An out-of-state court decision has held that children who are legally emancipated from their parents may be entitled to child support payments. In a unanimous decision, the court held that a girl, who had left her home at age 13 due to her mother’s abusive boyfriend, was entitled to collect child support from her mother until she turned 18. This decision could prove relevant to Massachusetts children who are in need of support from their parents despite being legally emancipated, though the court decision from another state is not directly binding in ours.
The language of the decision stated that it was not the intention of the state legislature to free parents from child support obligations for children who had left their care. Instead, the court found that the legislative intent was to give district courts discretion in determining whether an emancipated child was entitled to support. Lawyers have claimed that this is a substantial victory for children who were forced to leave their homes during their childhood.

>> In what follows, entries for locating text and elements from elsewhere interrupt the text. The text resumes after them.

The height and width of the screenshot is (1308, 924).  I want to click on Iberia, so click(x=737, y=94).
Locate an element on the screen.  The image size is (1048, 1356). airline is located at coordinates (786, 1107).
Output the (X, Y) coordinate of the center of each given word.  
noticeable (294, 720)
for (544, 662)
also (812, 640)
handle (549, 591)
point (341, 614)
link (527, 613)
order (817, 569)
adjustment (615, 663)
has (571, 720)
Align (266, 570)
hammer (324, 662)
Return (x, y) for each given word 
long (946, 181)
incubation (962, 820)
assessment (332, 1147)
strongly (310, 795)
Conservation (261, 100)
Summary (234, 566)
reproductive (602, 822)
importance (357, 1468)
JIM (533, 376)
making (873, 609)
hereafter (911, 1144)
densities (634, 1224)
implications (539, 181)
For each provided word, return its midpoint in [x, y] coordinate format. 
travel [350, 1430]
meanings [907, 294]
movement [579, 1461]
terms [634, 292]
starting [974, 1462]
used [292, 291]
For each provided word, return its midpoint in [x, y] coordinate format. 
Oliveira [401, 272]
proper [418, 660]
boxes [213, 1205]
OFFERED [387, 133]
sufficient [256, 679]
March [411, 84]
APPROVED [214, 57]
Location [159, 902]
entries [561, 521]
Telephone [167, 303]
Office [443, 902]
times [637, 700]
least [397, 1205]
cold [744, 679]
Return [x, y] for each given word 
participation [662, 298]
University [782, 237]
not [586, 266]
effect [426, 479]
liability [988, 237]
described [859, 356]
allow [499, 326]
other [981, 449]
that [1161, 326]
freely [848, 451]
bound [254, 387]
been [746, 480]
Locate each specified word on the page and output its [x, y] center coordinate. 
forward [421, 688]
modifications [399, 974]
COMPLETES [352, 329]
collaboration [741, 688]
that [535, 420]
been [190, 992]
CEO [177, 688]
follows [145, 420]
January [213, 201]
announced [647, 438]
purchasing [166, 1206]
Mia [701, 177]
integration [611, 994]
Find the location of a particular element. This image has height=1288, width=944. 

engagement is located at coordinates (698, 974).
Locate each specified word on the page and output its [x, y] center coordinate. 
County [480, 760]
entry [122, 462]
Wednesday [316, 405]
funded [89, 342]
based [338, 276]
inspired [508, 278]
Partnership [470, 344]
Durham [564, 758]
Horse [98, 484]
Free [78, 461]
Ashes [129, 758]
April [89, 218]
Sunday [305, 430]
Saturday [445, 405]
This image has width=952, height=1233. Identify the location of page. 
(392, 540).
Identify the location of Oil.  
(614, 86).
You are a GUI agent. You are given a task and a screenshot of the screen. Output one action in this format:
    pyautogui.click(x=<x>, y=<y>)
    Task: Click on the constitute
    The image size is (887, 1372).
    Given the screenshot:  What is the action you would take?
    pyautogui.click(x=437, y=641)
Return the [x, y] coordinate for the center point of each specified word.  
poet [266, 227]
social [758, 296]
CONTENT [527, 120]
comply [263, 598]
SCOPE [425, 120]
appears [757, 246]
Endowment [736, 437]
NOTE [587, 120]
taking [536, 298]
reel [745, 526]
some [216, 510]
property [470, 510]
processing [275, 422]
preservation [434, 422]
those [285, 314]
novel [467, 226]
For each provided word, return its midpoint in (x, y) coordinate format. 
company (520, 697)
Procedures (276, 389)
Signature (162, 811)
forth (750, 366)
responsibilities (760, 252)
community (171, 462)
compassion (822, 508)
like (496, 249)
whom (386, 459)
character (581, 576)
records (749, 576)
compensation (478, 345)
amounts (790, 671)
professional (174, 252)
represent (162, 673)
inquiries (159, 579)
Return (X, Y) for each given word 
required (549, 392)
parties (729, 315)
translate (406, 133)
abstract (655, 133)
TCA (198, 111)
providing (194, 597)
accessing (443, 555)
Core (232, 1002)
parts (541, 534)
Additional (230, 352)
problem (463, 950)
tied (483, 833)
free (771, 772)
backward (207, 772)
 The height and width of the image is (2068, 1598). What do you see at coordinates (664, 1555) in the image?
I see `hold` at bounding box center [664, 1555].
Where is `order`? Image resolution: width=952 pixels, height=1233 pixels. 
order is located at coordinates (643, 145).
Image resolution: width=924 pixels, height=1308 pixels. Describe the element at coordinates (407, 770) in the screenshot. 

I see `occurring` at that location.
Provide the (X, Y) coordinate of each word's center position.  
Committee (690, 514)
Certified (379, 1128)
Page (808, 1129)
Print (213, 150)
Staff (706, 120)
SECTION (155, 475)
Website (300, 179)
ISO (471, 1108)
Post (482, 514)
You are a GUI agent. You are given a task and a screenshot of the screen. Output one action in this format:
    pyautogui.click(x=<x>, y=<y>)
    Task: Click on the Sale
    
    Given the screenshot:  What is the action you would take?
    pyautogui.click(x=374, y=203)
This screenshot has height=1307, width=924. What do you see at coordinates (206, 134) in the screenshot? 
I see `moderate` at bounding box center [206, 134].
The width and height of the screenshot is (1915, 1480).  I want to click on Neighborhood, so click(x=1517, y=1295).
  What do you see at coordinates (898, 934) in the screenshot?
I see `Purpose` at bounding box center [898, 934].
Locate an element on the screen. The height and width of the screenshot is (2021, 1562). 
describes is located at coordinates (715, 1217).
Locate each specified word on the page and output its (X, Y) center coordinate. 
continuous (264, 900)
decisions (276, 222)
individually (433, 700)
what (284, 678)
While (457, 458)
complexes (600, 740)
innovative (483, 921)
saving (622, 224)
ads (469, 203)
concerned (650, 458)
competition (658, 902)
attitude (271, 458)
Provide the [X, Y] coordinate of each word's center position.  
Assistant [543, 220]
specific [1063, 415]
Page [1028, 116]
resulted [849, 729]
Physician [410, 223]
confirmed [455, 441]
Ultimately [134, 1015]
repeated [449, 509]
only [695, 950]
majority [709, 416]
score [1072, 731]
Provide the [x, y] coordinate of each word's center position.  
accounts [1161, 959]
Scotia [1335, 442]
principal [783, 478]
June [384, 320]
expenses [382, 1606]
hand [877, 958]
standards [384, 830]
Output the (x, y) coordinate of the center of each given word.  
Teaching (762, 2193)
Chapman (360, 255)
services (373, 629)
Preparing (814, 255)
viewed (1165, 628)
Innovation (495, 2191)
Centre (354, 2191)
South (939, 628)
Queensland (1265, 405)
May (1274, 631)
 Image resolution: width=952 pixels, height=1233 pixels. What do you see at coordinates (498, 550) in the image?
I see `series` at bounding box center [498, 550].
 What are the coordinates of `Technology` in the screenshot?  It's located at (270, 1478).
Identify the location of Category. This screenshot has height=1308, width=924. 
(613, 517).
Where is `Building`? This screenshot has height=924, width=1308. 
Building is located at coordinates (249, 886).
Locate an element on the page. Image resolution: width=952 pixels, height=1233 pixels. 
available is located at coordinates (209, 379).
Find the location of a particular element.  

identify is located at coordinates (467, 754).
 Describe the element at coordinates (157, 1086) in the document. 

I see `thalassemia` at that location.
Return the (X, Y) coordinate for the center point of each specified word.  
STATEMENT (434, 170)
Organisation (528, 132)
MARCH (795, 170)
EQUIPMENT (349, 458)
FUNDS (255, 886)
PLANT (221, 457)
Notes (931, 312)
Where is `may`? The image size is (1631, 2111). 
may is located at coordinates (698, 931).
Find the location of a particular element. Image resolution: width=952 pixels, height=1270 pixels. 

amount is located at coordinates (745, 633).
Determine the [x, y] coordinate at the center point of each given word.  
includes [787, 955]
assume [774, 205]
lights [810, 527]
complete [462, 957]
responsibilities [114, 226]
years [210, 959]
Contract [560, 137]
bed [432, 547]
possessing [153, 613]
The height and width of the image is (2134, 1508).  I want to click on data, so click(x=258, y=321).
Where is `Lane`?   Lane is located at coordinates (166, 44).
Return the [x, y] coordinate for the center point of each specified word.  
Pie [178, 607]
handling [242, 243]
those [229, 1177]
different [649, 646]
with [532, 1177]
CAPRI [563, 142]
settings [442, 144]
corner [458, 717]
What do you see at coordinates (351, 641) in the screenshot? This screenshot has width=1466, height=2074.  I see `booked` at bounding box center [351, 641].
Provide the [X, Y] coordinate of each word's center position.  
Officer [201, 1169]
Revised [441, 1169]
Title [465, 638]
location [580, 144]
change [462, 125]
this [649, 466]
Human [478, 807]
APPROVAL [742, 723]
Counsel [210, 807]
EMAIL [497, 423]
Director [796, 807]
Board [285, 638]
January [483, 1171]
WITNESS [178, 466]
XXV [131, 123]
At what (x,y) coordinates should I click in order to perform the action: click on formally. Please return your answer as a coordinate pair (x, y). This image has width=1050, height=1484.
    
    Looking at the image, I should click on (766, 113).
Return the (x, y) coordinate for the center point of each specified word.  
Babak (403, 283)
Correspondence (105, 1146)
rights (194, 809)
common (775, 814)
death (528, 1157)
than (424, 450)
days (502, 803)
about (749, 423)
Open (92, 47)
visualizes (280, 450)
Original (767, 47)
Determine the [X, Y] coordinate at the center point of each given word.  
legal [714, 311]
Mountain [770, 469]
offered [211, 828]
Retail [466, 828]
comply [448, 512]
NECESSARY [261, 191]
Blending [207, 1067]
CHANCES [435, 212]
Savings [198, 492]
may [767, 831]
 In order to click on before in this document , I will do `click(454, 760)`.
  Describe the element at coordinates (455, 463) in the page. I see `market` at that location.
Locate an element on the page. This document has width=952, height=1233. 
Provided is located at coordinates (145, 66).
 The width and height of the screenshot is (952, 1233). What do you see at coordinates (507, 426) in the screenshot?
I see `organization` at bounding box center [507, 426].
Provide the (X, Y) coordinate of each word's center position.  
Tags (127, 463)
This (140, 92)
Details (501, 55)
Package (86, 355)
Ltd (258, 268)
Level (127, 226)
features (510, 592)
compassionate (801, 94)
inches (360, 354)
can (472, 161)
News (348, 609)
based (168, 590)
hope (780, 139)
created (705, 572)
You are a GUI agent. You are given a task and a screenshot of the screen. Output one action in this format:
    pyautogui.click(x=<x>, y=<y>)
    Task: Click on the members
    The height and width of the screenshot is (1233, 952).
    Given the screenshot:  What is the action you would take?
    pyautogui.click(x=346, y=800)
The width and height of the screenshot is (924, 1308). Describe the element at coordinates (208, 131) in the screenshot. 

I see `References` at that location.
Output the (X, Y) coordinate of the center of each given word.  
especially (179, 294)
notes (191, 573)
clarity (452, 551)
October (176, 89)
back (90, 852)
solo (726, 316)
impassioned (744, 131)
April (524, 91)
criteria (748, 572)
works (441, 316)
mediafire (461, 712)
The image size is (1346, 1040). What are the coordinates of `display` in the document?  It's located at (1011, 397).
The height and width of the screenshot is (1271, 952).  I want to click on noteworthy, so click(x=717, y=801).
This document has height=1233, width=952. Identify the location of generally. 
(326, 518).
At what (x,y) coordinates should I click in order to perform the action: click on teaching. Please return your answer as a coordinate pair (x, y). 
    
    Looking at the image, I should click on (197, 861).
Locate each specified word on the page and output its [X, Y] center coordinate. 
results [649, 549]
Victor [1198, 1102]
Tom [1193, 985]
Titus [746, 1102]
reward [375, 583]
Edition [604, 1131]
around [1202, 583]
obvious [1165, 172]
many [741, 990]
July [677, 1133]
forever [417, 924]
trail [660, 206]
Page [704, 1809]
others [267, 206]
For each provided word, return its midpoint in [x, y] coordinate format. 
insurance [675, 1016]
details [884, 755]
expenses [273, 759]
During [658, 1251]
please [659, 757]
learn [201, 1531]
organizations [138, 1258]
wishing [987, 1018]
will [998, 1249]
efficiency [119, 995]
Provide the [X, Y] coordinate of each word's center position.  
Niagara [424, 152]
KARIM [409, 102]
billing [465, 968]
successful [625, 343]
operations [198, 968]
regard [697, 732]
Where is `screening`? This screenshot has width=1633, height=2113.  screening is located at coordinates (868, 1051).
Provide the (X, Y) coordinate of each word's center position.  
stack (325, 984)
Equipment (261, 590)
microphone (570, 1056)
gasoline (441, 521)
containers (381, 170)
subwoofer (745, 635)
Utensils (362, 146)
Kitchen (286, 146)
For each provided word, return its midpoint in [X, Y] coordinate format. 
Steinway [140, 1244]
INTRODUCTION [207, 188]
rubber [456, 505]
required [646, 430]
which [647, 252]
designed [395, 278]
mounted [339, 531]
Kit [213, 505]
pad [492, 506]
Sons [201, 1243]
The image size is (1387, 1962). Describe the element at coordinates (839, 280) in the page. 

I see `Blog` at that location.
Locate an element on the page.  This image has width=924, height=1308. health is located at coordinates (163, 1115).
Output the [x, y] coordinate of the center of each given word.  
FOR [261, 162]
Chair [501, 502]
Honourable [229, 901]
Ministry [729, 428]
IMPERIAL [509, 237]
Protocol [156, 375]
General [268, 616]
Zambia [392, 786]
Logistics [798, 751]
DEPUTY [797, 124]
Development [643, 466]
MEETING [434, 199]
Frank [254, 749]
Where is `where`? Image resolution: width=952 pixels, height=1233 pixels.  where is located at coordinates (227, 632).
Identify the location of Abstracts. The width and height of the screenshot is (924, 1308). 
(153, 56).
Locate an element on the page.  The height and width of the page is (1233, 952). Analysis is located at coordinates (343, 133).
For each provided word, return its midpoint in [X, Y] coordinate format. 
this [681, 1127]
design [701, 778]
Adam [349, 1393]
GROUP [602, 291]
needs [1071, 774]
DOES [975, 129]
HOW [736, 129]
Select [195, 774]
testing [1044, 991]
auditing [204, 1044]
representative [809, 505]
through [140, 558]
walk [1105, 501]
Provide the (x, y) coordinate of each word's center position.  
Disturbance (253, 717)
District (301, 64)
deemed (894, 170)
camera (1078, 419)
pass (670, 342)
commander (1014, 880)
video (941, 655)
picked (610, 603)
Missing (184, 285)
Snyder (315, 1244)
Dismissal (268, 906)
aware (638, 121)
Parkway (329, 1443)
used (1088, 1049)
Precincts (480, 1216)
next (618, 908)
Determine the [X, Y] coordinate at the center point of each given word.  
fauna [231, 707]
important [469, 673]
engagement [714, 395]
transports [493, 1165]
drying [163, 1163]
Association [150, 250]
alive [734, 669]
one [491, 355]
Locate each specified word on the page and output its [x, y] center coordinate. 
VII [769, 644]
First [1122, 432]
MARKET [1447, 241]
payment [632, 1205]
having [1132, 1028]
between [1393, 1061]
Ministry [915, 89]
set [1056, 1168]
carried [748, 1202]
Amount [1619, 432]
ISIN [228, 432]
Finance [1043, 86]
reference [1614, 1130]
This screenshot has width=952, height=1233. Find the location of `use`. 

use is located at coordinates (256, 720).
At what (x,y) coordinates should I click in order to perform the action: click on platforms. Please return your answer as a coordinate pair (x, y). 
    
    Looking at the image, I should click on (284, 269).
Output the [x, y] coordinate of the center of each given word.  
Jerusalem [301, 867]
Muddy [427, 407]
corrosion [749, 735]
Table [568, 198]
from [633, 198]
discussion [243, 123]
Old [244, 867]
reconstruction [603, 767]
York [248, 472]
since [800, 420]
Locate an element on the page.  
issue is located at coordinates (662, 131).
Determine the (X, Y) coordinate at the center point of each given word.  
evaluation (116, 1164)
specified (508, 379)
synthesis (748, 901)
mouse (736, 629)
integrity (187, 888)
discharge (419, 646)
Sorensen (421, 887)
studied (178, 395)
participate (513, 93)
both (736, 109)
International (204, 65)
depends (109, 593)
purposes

The girl in this case was legally emancipated from her mother in 2007 at age 16. As a result of the New Mexico court’s decision, the girl is entitled to child support payments from 2005 to 2009. This back child support totaled $15,278. According to the girl’s lawyers, this money will help support the girl as she continues her college education.
This decision is one that may provide some guidance to other state courts, including those in Massachusetts, confronted with similar issues. At the very least, this decision raises the debate across the country as to the rights and responsibilities of parents and emancipated children concerning child support.